@eau-du-robinet
La nouvelle sagesse du web ou « l’esclavage 2.0 » ?
Par Hubert Guillaud
« Le travail culturel et technique est une activité très répandue dans toutes les sociétés capitalistes avancées. Un tel travail n’est pas réservé aux « travailleurs intellectuels », mais constitue une caractéristique majeure de l’économie post-industrielle. La prédominance d’une telle production remet en cause la légitimité d’une distinction fixe entre production et consommation, travail et culture. Elle mine également la distinction de Gilroy entre le travail en tant que « servitude, misère et subordination » et l’expression artistique comme moyen pour l’individu de se façonner lui-même et de se libérer de ses attaches. Cependant, le territoire de plus en plus brouillé entre production et consommation, travail et expression culturelle, ne signale pas la recomposition de l’ouvrier marxiste aliéné. L’internet ne transforme pas automatiquement chaque utilisateur en producteur actif, et chaque ouvrier en un sujet créateur. Le processus par lequel la production et la consommation se reconfigurent au travers du travail gratuit signale le déploiement d’une logique différente (plutôt que complètement nouvelle) de la valeur.
[…]
Au sein des premières communautés virtuelles, nous dit-on, le travail était vraiment « libre » [jeu de mot classique sur le mot anglais free, qui signifie à la fois « libre » et « gratuit », Ndlr] : le travail de constitution d’une communauté ne produisait pas d’importantes recettes financières (il était donc « libre », gratuit, non rémunéré), mais il était consenti de manière volontaire en échange des plaisirs de la communication et de l’échange (il était donc « libre, » agréable, non imposé).

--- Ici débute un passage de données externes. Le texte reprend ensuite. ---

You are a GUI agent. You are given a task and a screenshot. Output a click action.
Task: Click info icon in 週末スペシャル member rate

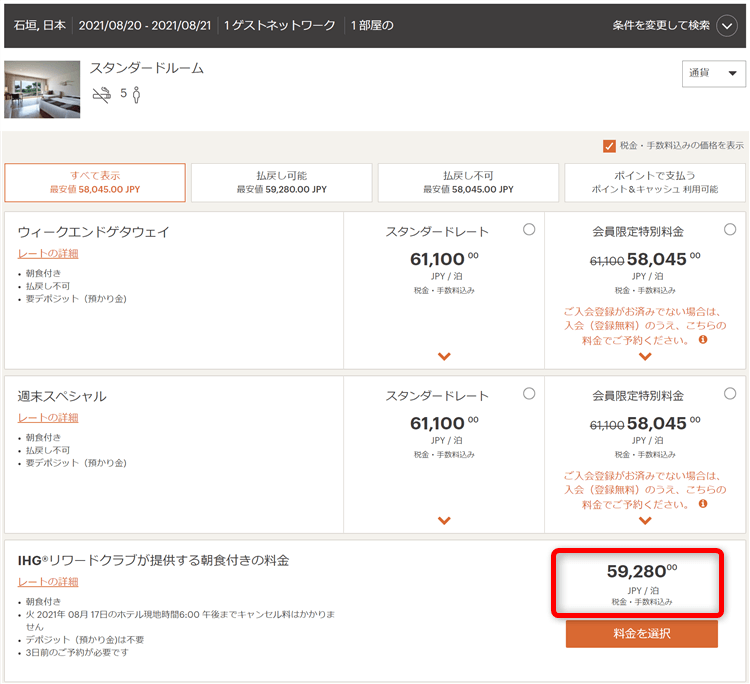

En réponse aux demandes des membres, l’information était rapidement publiée et partagée avec une absence de médiation que les premiers « netizens » n’ont pas manqué d’apprécier. […] Malgré la nature volatile de l’économie de l’internet, la notion du travail des utilisateurs maintient une centralité idéologique et matérielle qui traverse les modes. Des commentateurs aussi opposés que Howard Rheingold et Richard Hudson, s’entendent sur une chose : la meilleure manière de rester visible et prospère sur le web, est de transformer votre site en espace qui est non seulement accessible, mais surtout, d’une façon ou d’une autre, coconstruit par ses utilisateurs.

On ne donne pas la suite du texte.